Below are entries; copy exactly the lines from the one with "At what coordinates should I click to accomplish: Click" through the one with "Viewport: 1664px width, 519px height.", both included, and leave out the rest.

---+---

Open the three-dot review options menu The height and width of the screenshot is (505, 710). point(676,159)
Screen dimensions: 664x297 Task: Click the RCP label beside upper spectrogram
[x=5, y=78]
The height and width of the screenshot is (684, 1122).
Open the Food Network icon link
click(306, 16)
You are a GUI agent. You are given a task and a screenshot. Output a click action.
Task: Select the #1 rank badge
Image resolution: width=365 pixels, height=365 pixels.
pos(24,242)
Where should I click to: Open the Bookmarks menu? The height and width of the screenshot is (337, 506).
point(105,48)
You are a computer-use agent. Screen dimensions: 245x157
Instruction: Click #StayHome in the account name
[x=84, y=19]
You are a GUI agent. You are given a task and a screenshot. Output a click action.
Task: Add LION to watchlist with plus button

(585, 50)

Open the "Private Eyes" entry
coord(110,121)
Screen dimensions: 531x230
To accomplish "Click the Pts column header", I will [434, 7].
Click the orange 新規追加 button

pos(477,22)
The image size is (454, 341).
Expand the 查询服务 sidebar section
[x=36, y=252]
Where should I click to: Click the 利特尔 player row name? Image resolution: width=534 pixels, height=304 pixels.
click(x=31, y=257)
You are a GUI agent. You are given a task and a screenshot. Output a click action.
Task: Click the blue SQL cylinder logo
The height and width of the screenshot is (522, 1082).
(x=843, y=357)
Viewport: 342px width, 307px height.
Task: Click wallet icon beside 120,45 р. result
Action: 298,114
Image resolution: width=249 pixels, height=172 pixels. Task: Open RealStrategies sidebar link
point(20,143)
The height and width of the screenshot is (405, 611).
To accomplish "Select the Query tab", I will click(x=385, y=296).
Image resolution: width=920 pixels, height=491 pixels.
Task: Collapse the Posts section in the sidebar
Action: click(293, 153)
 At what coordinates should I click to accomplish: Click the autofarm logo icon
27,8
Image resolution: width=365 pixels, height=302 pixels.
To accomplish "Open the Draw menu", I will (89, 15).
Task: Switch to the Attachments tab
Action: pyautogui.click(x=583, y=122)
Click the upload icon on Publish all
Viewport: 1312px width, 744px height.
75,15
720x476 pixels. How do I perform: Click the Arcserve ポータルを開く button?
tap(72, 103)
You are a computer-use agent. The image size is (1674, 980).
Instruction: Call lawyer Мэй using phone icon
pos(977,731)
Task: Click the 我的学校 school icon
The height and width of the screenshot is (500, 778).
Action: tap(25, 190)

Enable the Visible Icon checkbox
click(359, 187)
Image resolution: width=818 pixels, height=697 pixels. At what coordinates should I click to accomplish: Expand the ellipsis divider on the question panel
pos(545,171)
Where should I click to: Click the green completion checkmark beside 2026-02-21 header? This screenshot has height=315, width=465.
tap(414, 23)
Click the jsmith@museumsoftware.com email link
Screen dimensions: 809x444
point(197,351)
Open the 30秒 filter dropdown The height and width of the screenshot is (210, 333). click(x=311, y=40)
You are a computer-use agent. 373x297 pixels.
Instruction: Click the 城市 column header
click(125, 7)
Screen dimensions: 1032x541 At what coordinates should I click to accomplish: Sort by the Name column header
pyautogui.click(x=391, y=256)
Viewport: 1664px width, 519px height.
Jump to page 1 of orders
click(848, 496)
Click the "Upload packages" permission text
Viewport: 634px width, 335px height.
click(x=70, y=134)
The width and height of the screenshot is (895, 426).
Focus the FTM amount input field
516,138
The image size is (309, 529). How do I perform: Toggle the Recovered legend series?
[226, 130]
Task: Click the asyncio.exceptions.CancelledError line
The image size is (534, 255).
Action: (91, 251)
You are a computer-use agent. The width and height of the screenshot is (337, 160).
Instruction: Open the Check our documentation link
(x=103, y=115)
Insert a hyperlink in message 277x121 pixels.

---+---

■ FINISHED TASK:
 At what coordinates should I click to accomplish: Click the autofarm logo icon
27,8
Image resolution: width=365 pixels, height=302 pixels.
To accomplish "Open the Draw menu", I will (89, 15).
Task: Switch to the Attachments tab
Action: pyautogui.click(x=583, y=122)
Click the upload icon on Publish all
Viewport: 1312px width, 744px height.
75,15
720x476 pixels. How do I perform: Click the Arcserve ポータルを開く button?
tap(72, 103)
You are a computer-use agent. The image size is (1674, 980).
Instruction: Call lawyer Мэй using phone icon
pos(977,731)
Task: Click the 我的学校 school icon
The height and width of the screenshot is (500, 778).
Action: tap(25, 190)

Enable the Visible Icon checkbox
click(359, 187)
Image resolution: width=818 pixels, height=697 pixels. At what coordinates should I click to accomplish: Expand the ellipsis divider on the question panel
pos(545,171)
Where should I click to: Click the green completion checkmark beside 2026-02-21 header? This screenshot has height=315, width=465.
tap(414, 23)
Click the jsmith@museumsoftware.com email link
Screen dimensions: 809x444
point(197,351)
Open the 30秒 filter dropdown The height and width of the screenshot is (210, 333). click(x=311, y=40)
You are a computer-use agent. 373x297 pixels.
Instruction: Click the 城市 column header
click(125, 7)
Screen dimensions: 1032x541 At what coordinates should I click to accomplish: Sort by the Name column header
pyautogui.click(x=391, y=256)
Viewport: 1664px width, 519px height.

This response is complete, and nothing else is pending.